[Work instructions] Nothing but the lines from the one containing "You are a computer-use" through the last line of the records below should be copied, exactly and without pictures.

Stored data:
>>>

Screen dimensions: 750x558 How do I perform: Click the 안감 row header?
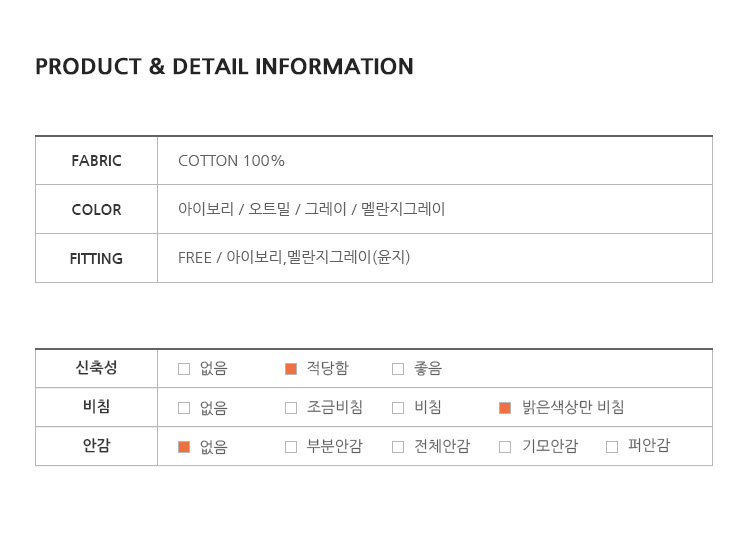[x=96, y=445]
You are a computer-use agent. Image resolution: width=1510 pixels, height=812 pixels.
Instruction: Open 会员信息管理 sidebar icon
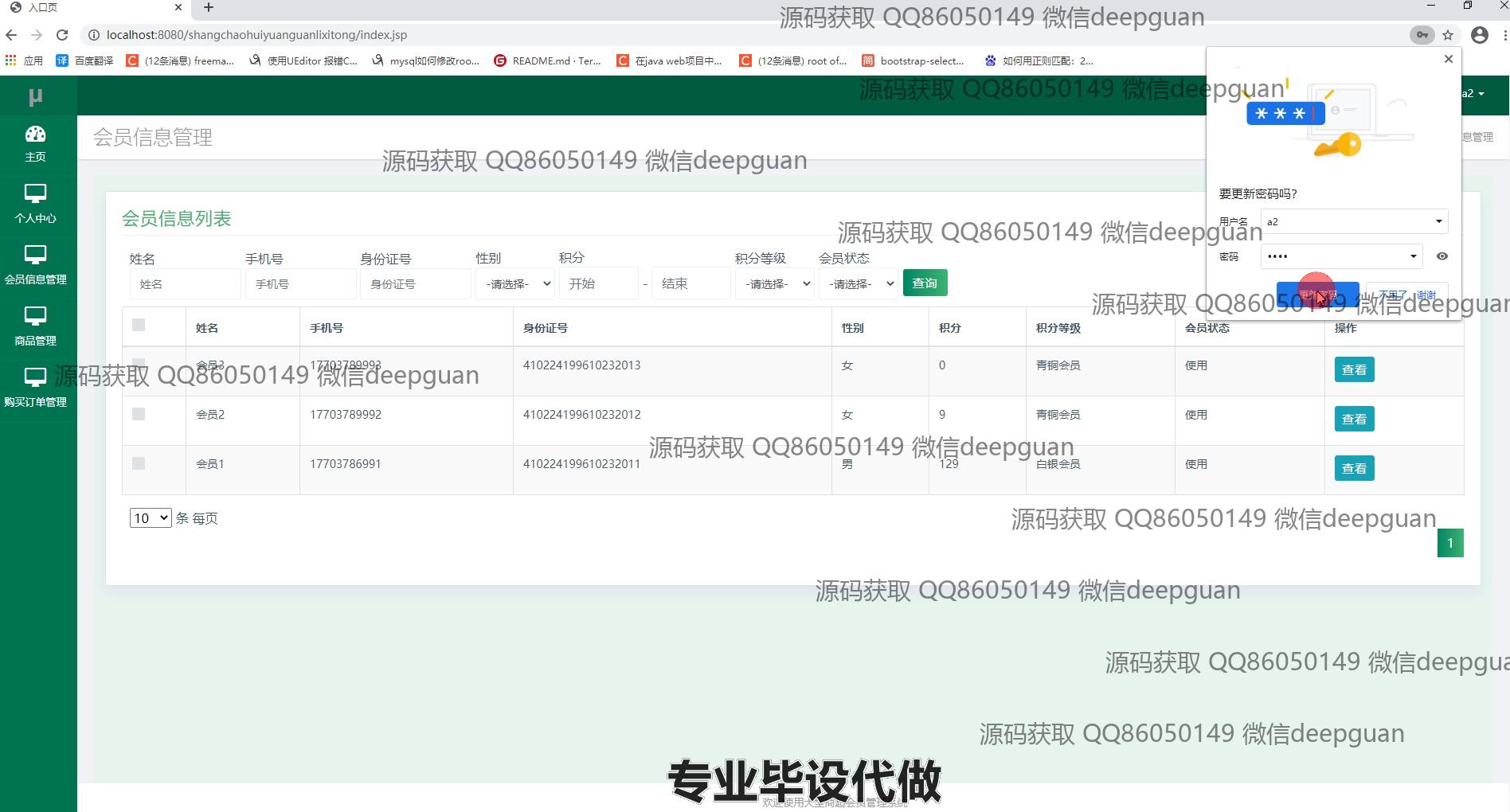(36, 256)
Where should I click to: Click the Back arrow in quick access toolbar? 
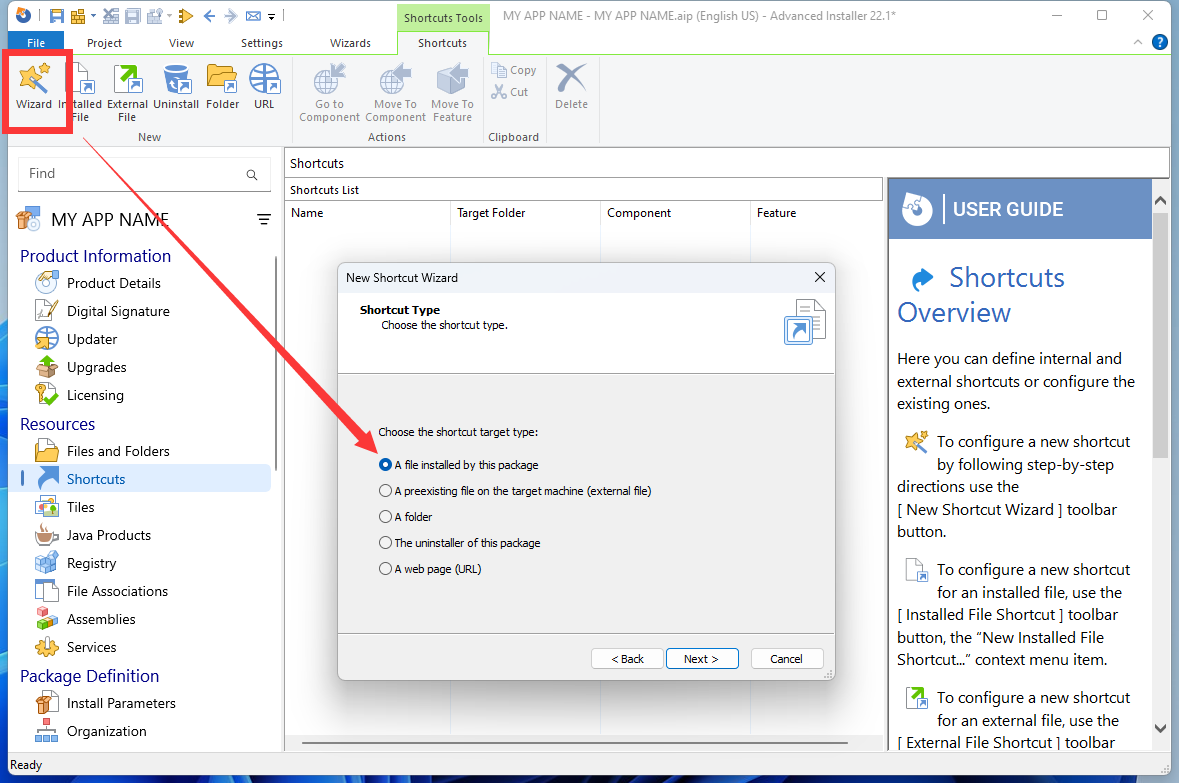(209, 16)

<<<

[Problem solution]
You are a computer-use agent. Image resolution: width=1510 pixels, height=812 pixels.
Instruction: Open 会员信息管理 sidebar icon
(36, 256)
Where should I click to: Click the Back arrow in quick access toolbar? 
(209, 16)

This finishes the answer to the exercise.